There are very few ‘yes’ or ‘no’ answers in politics. Let’s take the whole Aam Admi Party mess that has unfolded over the last week. If you were to ask me, “Do you think Arvind Kejriwal had it coming?” I would want to say ‘yes’, but I would also add that I feel sad about the current condition of AAP, so I am not gloating.

Or if you were to ask, “Do you think that what is happening in AAP is a national tragedy?” I would want to say yes to that, too. But I would hesitate because I suspect that recent events were inevitable given the DNA of AAP.

So, my feelings (and the feelings of many others, I imagine) are complicated. It’s not hard to see why I am saddened by the AAP meltdown. India needs a strong opposition, and every time an opposition party teeters on the edge of collapse, it is Indian democracy that is the real loser. 

We live in an era where politics is about money, about prosecutions based on fake cases, about ED raids and engineered defections. Every time those tactics succeed—as they clearly have here—we become less and less of a democracy. So there is much to mourn in the events of the last week.
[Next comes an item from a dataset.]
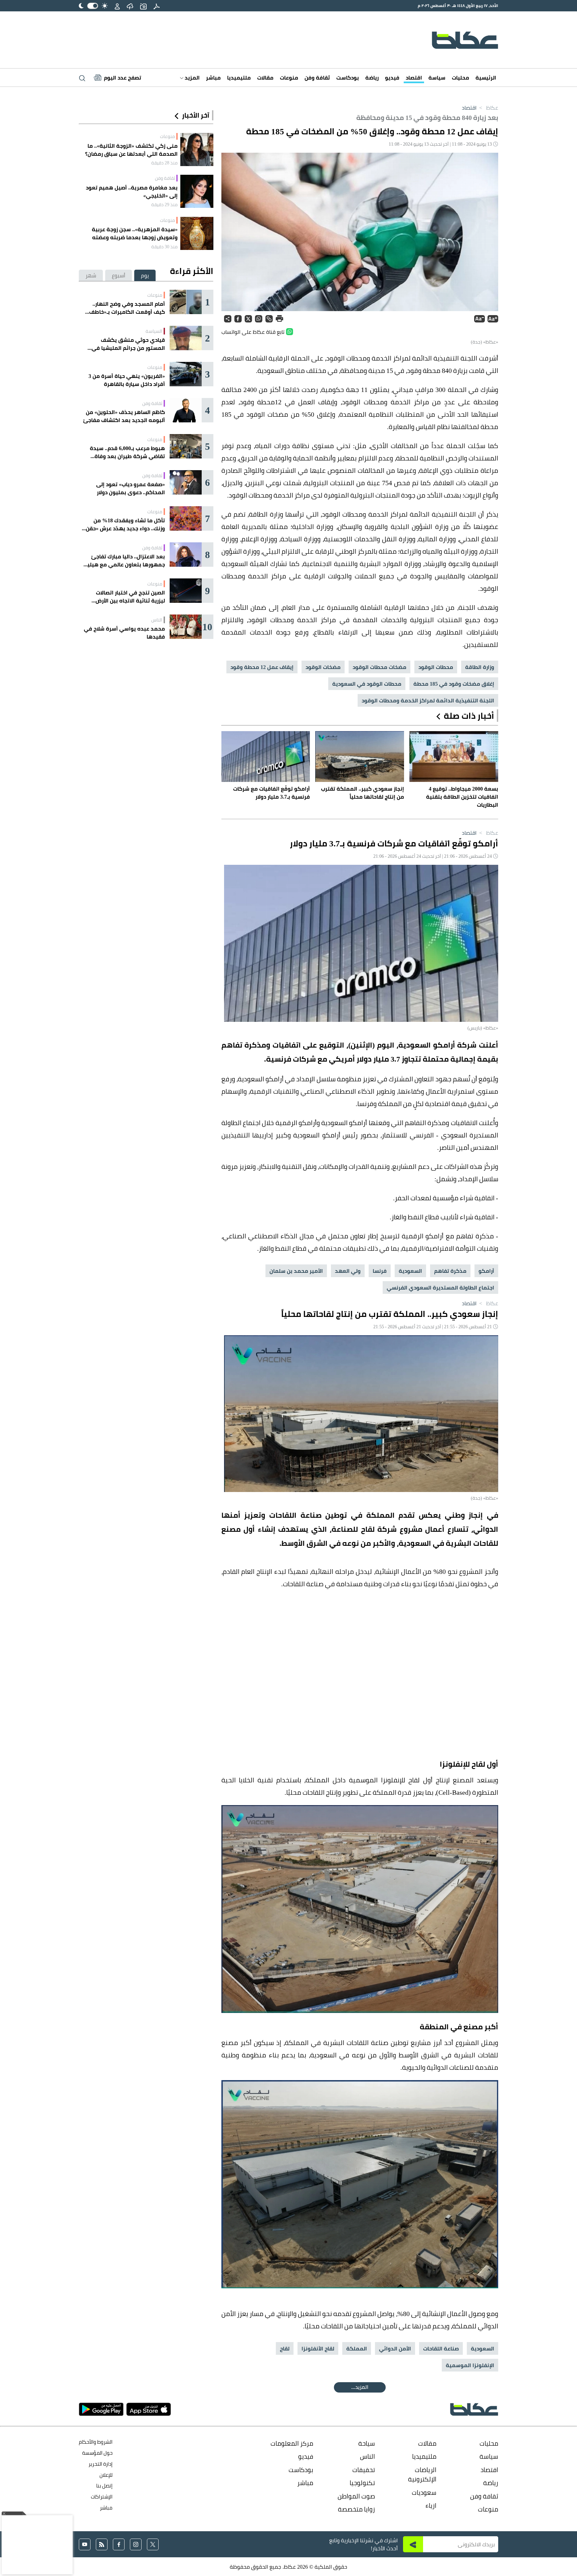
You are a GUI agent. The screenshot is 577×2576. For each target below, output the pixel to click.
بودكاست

On the other hand, there are also many reasons for ambivalence. If you barter Rajya Sabha seats for pecuniary considerations and give them to wealthy businessmen, can you really complain when these businessmen decide that the better deal is to be on the other side? They are not betraying your ideology because that never even entered into their original calculations. It was a simple transaction. And now they have chosen a new party to transact with. At least they are not asking you for their money back.

Fall of Manmohan Singh

At some level, however, none of what has transpired should surprise us. Given AAP’s origins and its record, this is par for the course.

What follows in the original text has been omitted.